By Geoffrey Robertson
America resembles the land of the munchkins as it celebrates the death of the Wicked Witch of the East. The joy is understandable, but unattractive. It endorses what looks increasingly like a cold-blooded assassination ordered by a president who, as a former law professor, knows the absurdity of his statement that "justice was done".
Amoral diplomats and triumphant politicians applaud bin Laden's summary execution because they claim that real justice - arrest, trial and sentence - would have been too difficult.
The circumstances of the killing are, as yet, unclear and the initial objection - that the operation was an illegitimate invasion of state sovereignty - must be rejected. Necessity required the capture of this indicted criminal and Pakistan's abject failure justified Obama's order for an operation to apprehend him.
However, the terms of that order are all-important. Bill Clinton admitted recently to having secretly approved the assassination of bin Laden by the CIA after the US Embassy bombings in the 1990s, while President Bush publicly stated after 9/11 that he wanted bin Laden's "head on a plate".
Details of the so-called 'fire-fight' remain obscure. The law permits criminals to be shot in self-defence if they resist arrest in ways which endanger those striving to apprehend them.

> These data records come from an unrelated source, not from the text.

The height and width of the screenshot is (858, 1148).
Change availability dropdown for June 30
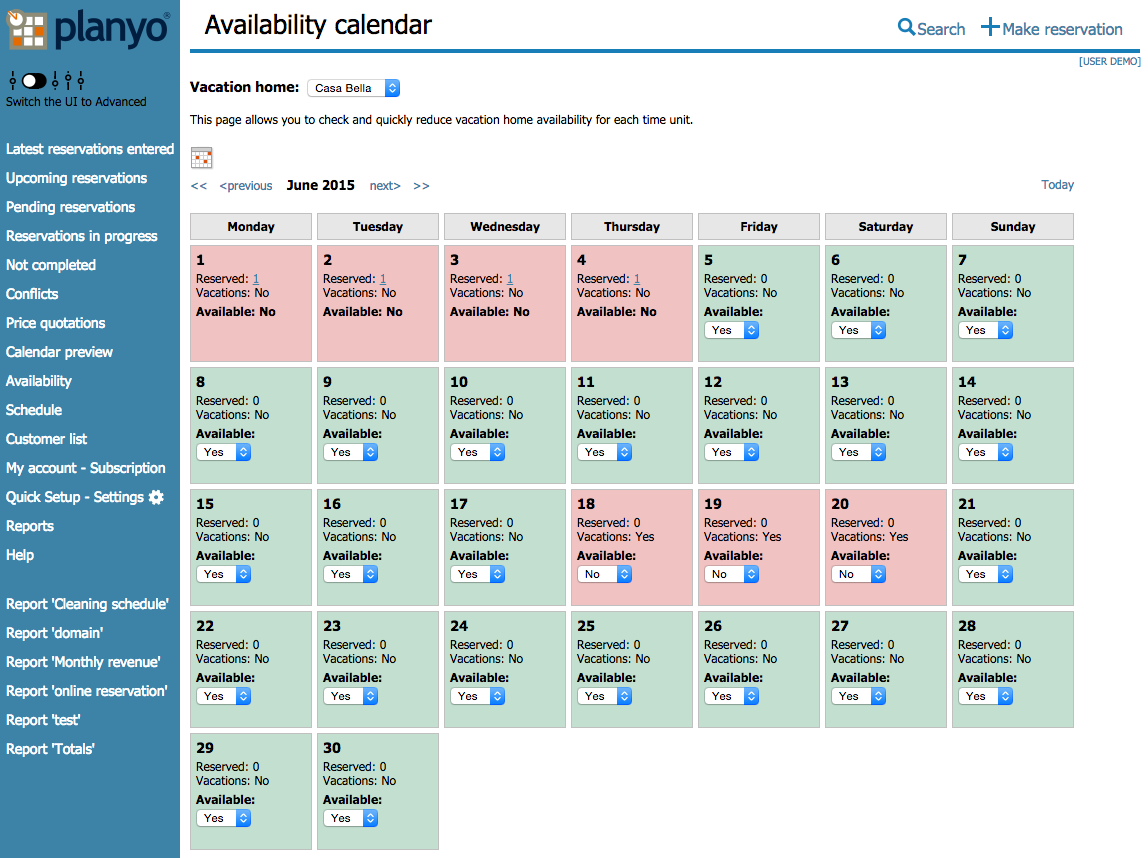tap(351, 818)
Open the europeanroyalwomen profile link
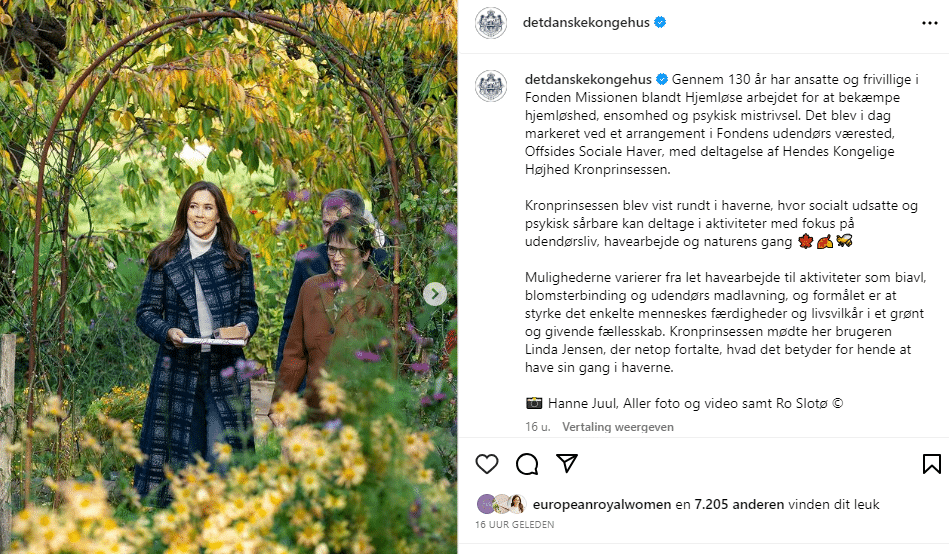Screen dimensions: 949x554 pos(602,504)
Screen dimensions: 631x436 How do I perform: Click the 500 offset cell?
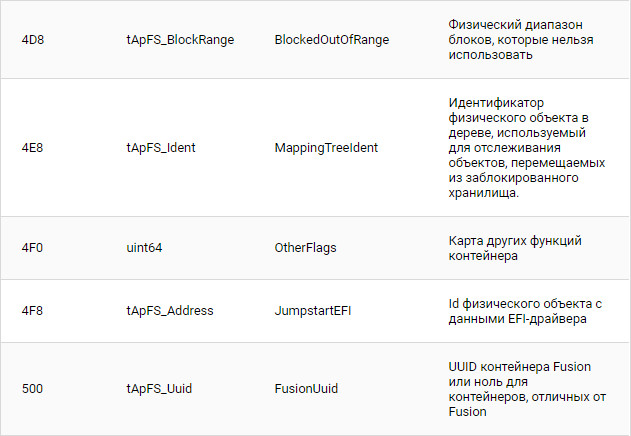32,388
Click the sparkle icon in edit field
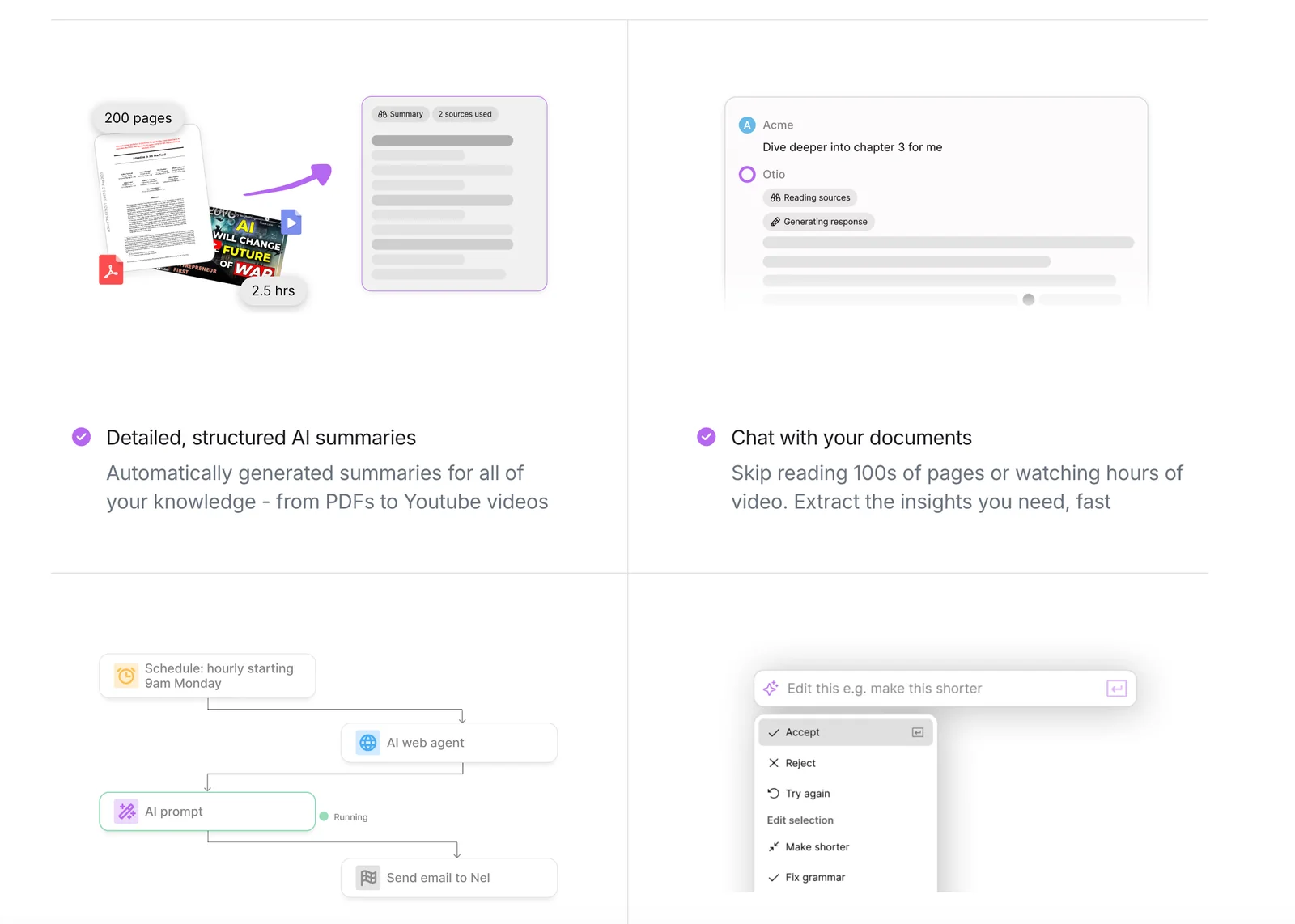The height and width of the screenshot is (924, 1295). tap(771, 688)
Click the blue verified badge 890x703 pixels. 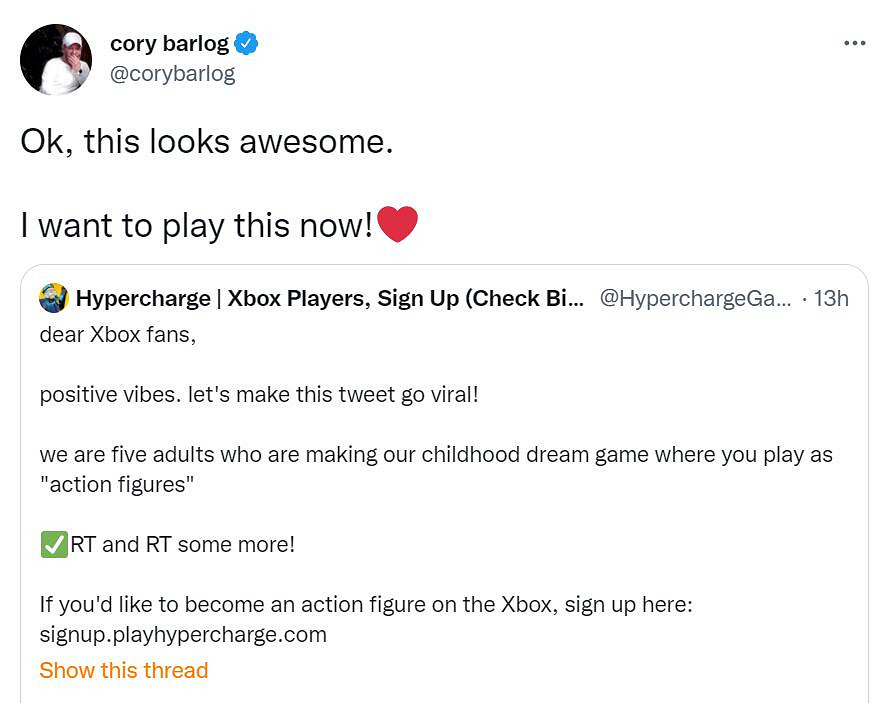click(x=247, y=43)
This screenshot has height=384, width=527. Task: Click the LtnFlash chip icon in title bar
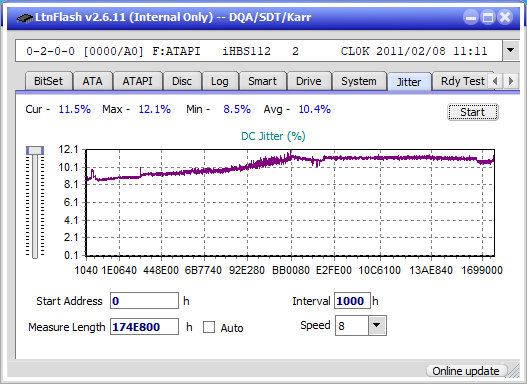click(24, 17)
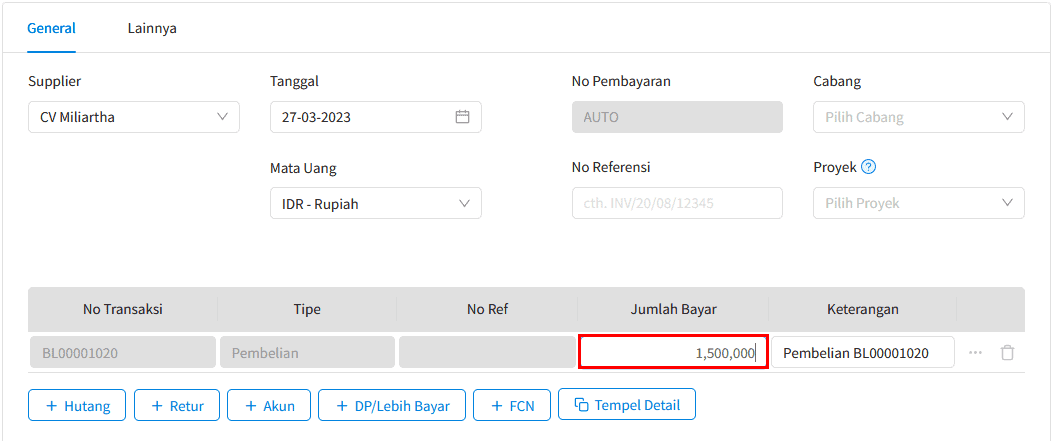
Task: Select the General tab
Action: point(52,29)
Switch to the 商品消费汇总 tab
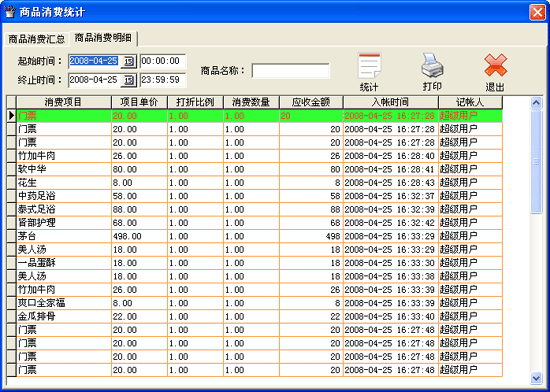This screenshot has height=392, width=550. click(x=36, y=39)
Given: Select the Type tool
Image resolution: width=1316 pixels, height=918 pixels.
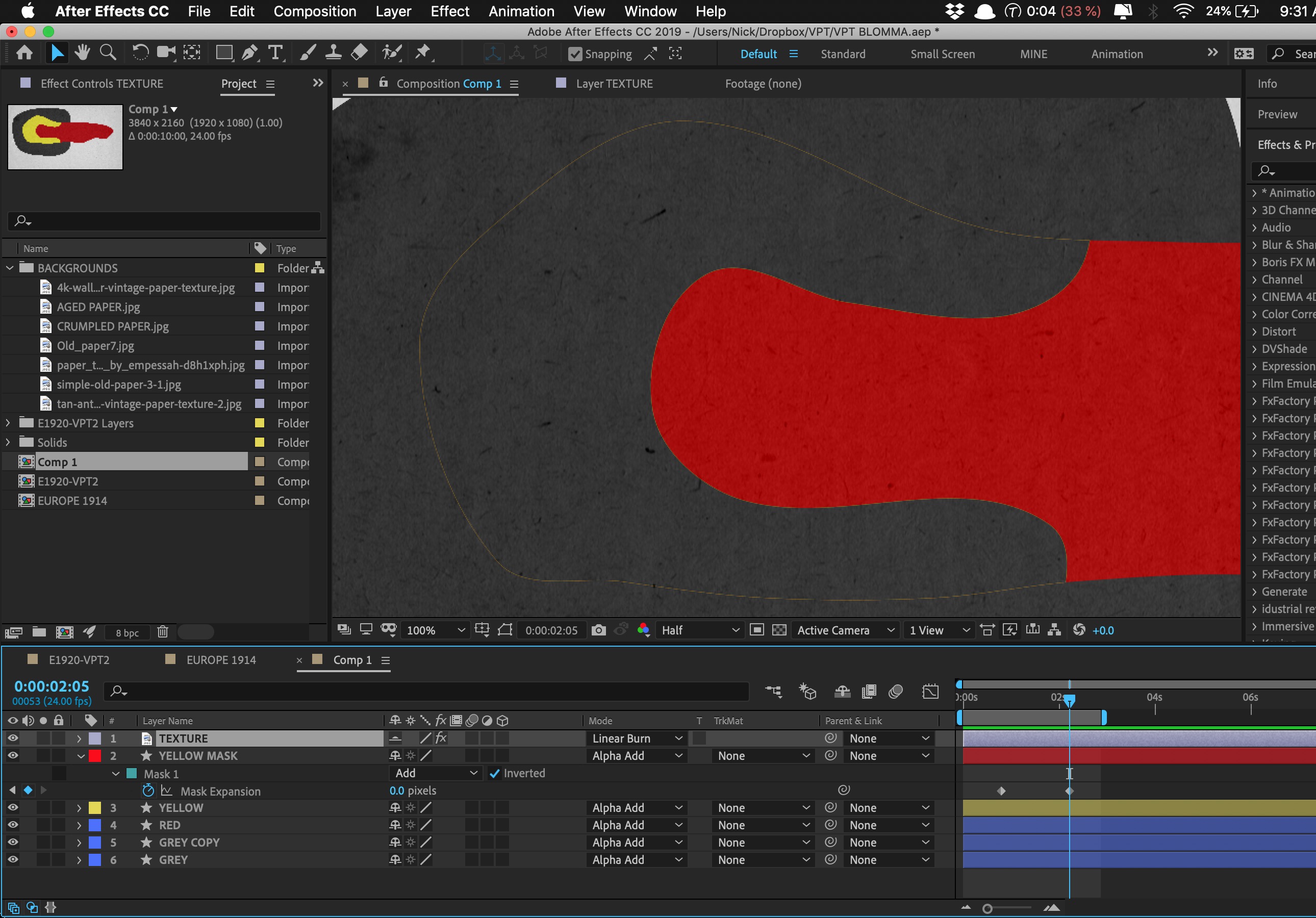Looking at the screenshot, I should (x=275, y=53).
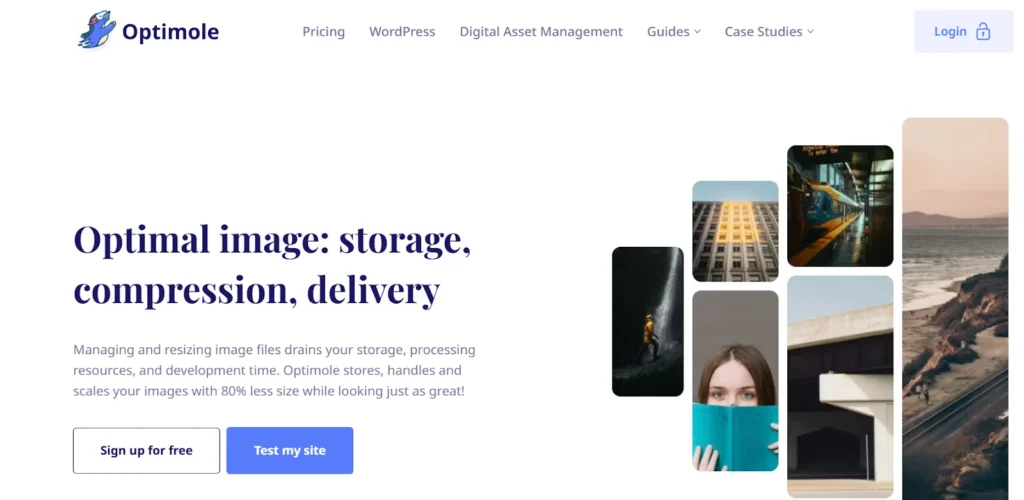Click the lock icon beside Login
Screen dimensions: 1024x500
point(982,31)
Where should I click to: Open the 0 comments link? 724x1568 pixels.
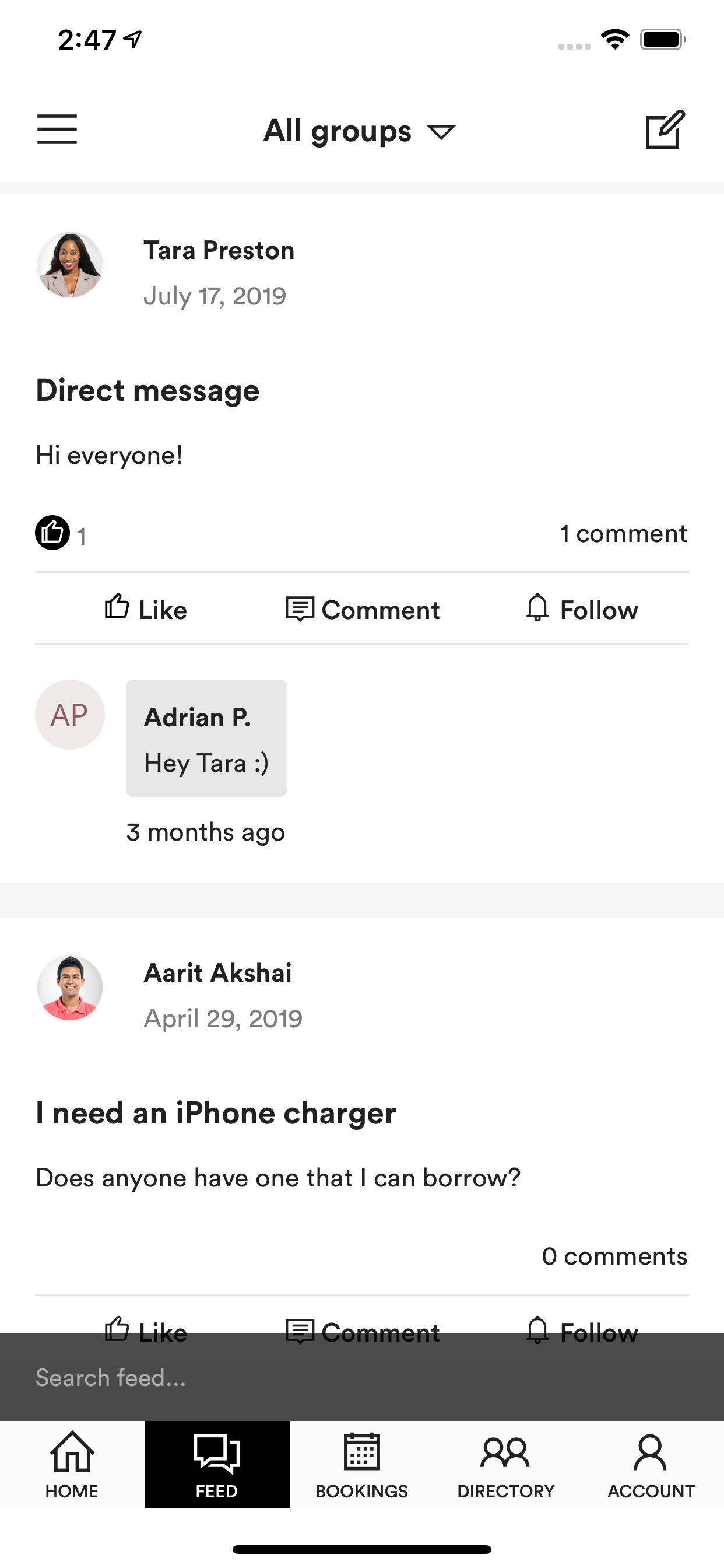(x=614, y=1256)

Exactly how bin Laden came to be shot, therefore, requires explanation. Why the hasty burial at sea without a post-mortem examination, as the law requires?
But the chorus celebrating summary execution overlooks the downsides. Killing bin Laden has made him a martyr - more dangerous posthumously than in hiding - and both his legend and the conspiracy theories about 9/11 will live on undisputed by the evidence at his trial.
Killing bin Laden gave him the consummation he most devoutly wished - a fast-track to paradise. His belief system required him to die, mid-Jihad, from a bullet - not of old age on a prison farm in upstate New York.
The notion that any form of legal process would have been too hard must be rejected.
The Security Council could have set up a tribunal in The Hague with international judges to provide a fair trial. This would have been the best way of de-mystifying this man, debunking his cause and de-brainwashing his followers. In the dock he would have been reduced in stature - never more remembered as the tall, soulful figure on the mountain, but as a hateful and hate-filled old man. Since his videos exalt in the killing of innocent civilians, any cross-examination would have emphasised his inhumanity. These benefits flowing from justice have forever been foregone.
America's belief in capital punishment is reflected in its rejoicing at the manner of bin Laden's demise. It was not always thus.
When the time came to consider the fate of the Nazi leadership the British wanted them hanged within hours of capture.
President Truman insisted upon judgment at Nuremberg, which has confounded Holocaust-deniers since its delivery.
Killing not capturing bin Laden was a missed opportunity to prove that this charismatic leader was a vicious criminal, who deserved to die of old age in prison and not as a martyr to his inhuman cause.